L’étude s’est déroulée parmi des francophones qui habitent le sud-est du Nouveau-Brunswick, c’est-à-dire une région où les anglophones occupent un statut majoritaire (Blaser et Corbeil, 2007). En tout, 36 adolescents d’origine acadienne, dont 19 filles et 17 garçons âgés entre 14 et 18 ans (M = 15,9), ont participé à une entrevue semi-structurée. Les entrevues se sont déroulées en milieu scolaire et ont été effectuées par une chercheure d’origine acadienne. Ces jeunes provenaient de trois écoles secondaires différentes et ont été choisis de trois manières : aléatoirement par l’entremise du répertoire des étudiants des écoles concernées, dans le cadre des cours (activité optionnelle), et bénévolement. Tous les participants interviewés sont nés au Nouveau-Brunswick. La majorité des jeunes (97 %) avaient un ou deux parents d’origine acadienne, et un seul participant provenait d’une famille endogame francophone québécoise.

1.2 Procédure et mesures

Le guide d’entretien comporte trois grands thèmes, soit les perceptions de groupes, l’identité collective ainsi que le bien-être psychologique. Le guide d’entretien est élaboré à partir de notre hypothèse sur la séquence du discours et des avancées théoriques dans le domaine. Les questions sont déterminées en fonction des dimensions des modèles théoriques (Branscombe et al., 1999; Taylor, 1997, 2002). Ainsi, les participants sont interrogés sur leurs perceptions des groupes permettant d’en dégager un discours par rapport à la relation entre les exogroupes majoritaires et l’endogroupe. De plus, la recherche antérieure (Berry et al., 2006; Landry et al., 2006; Pilote, 2006) fait état de diverses façon dont les membres d’un endogroupe peuvent se situer par rapport à leur endogroupe. De cette constatation est née la question sur les profils identitaires collectifs. Enfin, les travaux de Ryff (1989) ont servi à formuler les questions traitant du bien-être psychologique. Cette mesure a été choisie puisqu’elle offre une approche vaste et multidimensionnelle du concept du bien-être psychologique. La durée des entrevues a varié entre 12 minutes 49 secondes et 49 minutes 23 secondes (M = 24 minutes 8 secondes). Une description des thèmes est fournie ci-après.

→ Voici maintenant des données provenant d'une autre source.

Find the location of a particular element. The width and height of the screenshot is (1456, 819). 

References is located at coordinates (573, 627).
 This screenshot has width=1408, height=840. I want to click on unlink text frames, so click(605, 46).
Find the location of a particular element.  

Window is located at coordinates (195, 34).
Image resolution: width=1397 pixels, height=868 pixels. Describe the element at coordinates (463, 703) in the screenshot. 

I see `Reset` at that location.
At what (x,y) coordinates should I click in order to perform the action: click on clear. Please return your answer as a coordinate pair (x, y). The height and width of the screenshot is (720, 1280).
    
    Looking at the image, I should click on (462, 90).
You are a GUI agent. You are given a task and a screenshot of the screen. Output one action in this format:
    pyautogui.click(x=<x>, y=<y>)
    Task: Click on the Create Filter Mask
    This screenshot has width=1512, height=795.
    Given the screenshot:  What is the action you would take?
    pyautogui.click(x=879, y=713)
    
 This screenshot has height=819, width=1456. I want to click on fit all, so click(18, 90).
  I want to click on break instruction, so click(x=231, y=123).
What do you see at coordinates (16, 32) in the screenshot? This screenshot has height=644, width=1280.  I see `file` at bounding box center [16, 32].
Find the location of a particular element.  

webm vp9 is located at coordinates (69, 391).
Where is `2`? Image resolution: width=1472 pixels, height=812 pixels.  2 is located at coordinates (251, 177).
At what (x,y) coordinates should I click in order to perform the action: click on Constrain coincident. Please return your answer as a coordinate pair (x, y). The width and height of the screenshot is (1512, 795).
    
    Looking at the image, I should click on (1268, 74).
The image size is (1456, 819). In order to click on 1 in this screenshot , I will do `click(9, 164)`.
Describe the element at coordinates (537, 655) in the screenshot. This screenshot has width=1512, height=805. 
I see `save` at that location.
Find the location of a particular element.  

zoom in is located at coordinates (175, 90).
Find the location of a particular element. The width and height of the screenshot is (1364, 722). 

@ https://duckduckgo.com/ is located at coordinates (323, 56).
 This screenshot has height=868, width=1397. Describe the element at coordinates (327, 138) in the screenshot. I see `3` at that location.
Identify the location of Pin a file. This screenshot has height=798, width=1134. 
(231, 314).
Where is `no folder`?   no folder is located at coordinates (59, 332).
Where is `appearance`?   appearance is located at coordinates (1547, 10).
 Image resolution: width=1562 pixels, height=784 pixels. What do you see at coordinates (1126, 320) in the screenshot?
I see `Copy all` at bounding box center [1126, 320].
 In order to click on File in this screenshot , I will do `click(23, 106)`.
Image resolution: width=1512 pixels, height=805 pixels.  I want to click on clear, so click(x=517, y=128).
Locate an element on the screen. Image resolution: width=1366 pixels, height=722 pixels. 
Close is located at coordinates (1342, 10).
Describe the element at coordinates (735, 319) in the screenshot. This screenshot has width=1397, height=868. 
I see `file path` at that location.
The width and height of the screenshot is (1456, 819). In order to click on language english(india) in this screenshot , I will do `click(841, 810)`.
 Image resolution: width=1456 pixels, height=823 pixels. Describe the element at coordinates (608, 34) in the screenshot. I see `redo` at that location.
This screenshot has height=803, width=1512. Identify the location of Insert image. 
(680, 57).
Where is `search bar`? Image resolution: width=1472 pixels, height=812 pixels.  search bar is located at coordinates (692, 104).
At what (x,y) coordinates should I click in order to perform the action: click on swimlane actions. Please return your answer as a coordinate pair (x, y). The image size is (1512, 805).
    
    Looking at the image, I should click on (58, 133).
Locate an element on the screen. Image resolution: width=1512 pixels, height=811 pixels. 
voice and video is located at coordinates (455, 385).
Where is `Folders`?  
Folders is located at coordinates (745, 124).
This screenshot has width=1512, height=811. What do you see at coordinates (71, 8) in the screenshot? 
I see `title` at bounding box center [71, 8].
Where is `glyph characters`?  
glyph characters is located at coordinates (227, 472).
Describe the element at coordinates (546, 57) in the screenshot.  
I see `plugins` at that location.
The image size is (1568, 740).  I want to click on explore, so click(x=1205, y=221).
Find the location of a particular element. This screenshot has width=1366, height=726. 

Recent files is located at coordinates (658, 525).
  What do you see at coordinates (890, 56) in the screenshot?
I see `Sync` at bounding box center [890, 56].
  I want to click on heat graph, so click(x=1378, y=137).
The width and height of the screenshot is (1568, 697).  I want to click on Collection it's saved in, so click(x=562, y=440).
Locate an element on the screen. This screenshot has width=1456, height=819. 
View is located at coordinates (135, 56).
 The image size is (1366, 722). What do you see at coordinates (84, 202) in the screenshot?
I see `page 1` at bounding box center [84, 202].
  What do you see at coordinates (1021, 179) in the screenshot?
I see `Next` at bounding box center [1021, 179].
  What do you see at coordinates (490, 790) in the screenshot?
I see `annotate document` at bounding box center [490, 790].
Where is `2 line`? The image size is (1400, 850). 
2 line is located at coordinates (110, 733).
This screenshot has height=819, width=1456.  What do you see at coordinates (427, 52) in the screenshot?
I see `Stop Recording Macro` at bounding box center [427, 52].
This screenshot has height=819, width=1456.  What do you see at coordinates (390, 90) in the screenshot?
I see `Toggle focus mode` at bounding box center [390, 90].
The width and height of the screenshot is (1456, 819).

1.2.1 Les perceptions de groupes

La section traitant des perceptions de groupes aborde deux dimensions, c’est-à-dire les perceptions intergroupes et intragroupes. Dans un premier temps, le thème des perceptions intergroupes comporte des questions servant à engendrer une réflexion à l’endroit des groupes majoritaires, dont les anglophones de la région et les francophones du Québec. Ainsi, sous ce thème, les questions suivantes sont posées : « Comment perçois-tu les anglophones? Les Québécois? » ainsi que « D’après toi, comment ces groupes perçoivent les Acadiens? ». Dans un deuxième temps, les perceptions intragroupes sont abordées. Cette dimension permet de mieux comprendre comment les jeunes Acadiens de cette région perçoivent leur endogroupe : « Comment perçois-tu les Acadiens? ». De plus, afin de mieux comprendre si les jeunes se perçoivent comme des membres représentatifs de leur identité collective, les jeunes sont interrogés de la façon suivante : « Que penses-tu que les Acadiens diraient de toi? ».

1.2.2 Identité collective

Afin d’explorer le contenu de leur identité collective, trois questions concernant la relation que ces jeunes entretiennent avec leur endogroupe sont abordées, soit concernant la façon dont ils articulent leur identité collective (« Qu’est-ce que ça signifie pour toi d’être Acadien? ») et concernant l’influence du contexte sur leur identité collective (« Est-ce que, pour toi, c’est la même chose partout d’être Acadien? ») ainsi que sur leur identité personnelle (« Comment tu te décrirais à une personne qui ne te connaît absolument pas? »).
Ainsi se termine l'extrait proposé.